Alas for the most part what we'll get instead of a good story are standard gore FX. But even lacking any sense of quality, Freakshow has sleeze appeal.
The soundtrack is spiced with vintage tunes & is great. We also see some actual freakshow performers, the hooks through the flesh act, the armless knife thrower (Jimmy Goldman), the wolfboy (Larry Gomez) who really was born with this rare hursuit condition, & a few others.
Freakshow could've done with more of that authenticity, & less phony padding out of the freak population, vis, Amy Dunton as "Bobby-Bobbie" a lame imitation of Joseph/Josephine from Freaks, adding the satiric gag about the pickled baby.
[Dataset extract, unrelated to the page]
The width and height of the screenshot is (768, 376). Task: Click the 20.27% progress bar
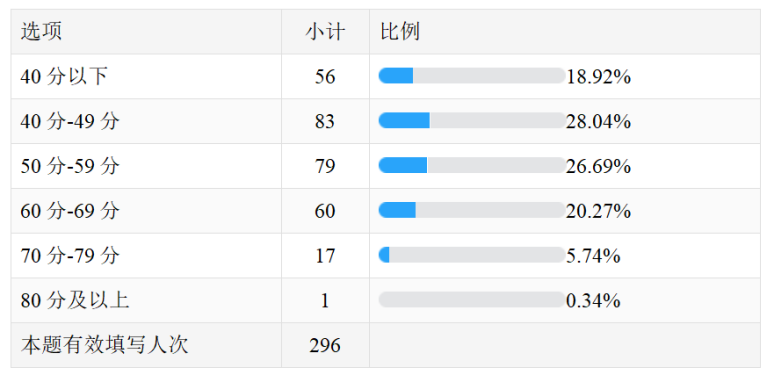point(472,210)
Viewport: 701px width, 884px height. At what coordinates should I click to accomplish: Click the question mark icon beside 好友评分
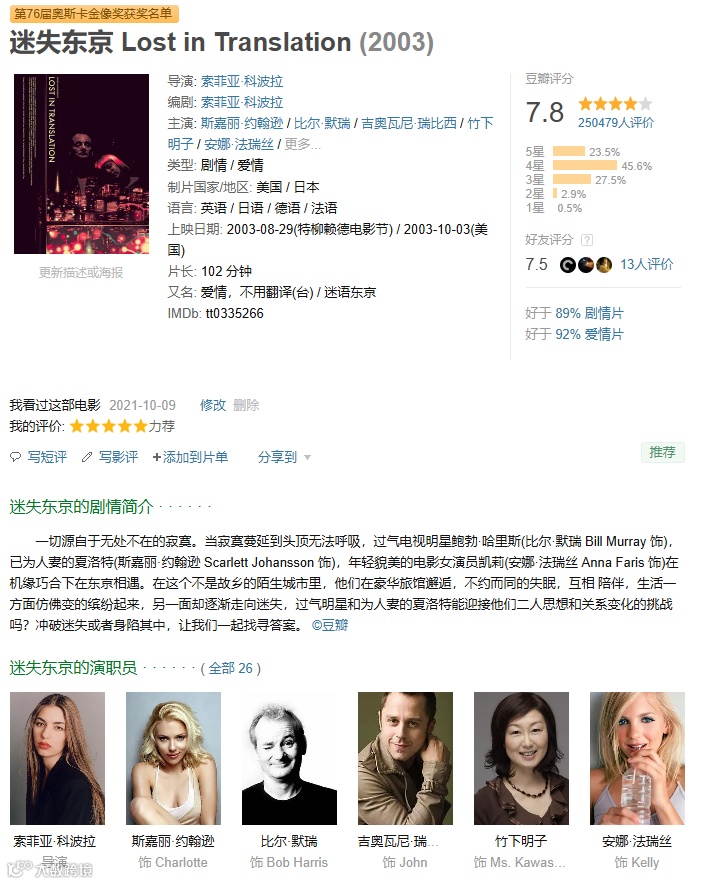tap(587, 240)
A gang of thieves, including a woman, have signed on as roustabouts with a plan to steal the weekend's take & kill a man to get it. The boil-covered manager (Christopher Adamson) falls for Lucy (Rebekah Kochan) the crooked girl from the gang & wants to marry her, bringing her into the heart of the circus family. The manager gives his dialogue impersonating Boris Karloff & his name is Lon, as in Chaney, get it, eh, eh, get it?
Lucy's up for the marriage, having heard a rumor that Lon's secretly wealthy. But at the party patterned after the "One of us!" celebration in Brownings Freaks, Lucy reveals her true character.
One of the gang members kills & hacks up a little girl freak Kimmy (McKenna Geu). It was necessary drag in child-slaughter so that whatever happens to the gang after that will be just fine, no matter how abominably yucky.
The gang leader who had been screwing the beautiful Cannibal Girl (Amanda Ward) finds out she's not just pretending to be a cannibal, while the freaks go on a gory slaughter patrol of graphic revenge.
But the best is saved for Lucy for having spurned the family. She'll go through a transformation to become the best freak of all. In Tod Browning's original Freaks, it was never shown exactly how the villainess could've been turned into big ugly bird. But this film's centerpiece is the transformation process itself, as ultra-graphic surgery.
Sherri (Sharon Edrei) is the woman who is the real power behind the family & after Lon's emotional downfall over Lucy, she takes over the task of orchestrating the radically grotesque maiming of Lucy, which is quite an amazingly gross-out process which renders the final "reveal" mere anticlimax.
As a cheesy homage to a classic, Freakmaker is passing fun for hardcore horror fans fond of homages. But never is it apt to be on anyone's list of great horror films.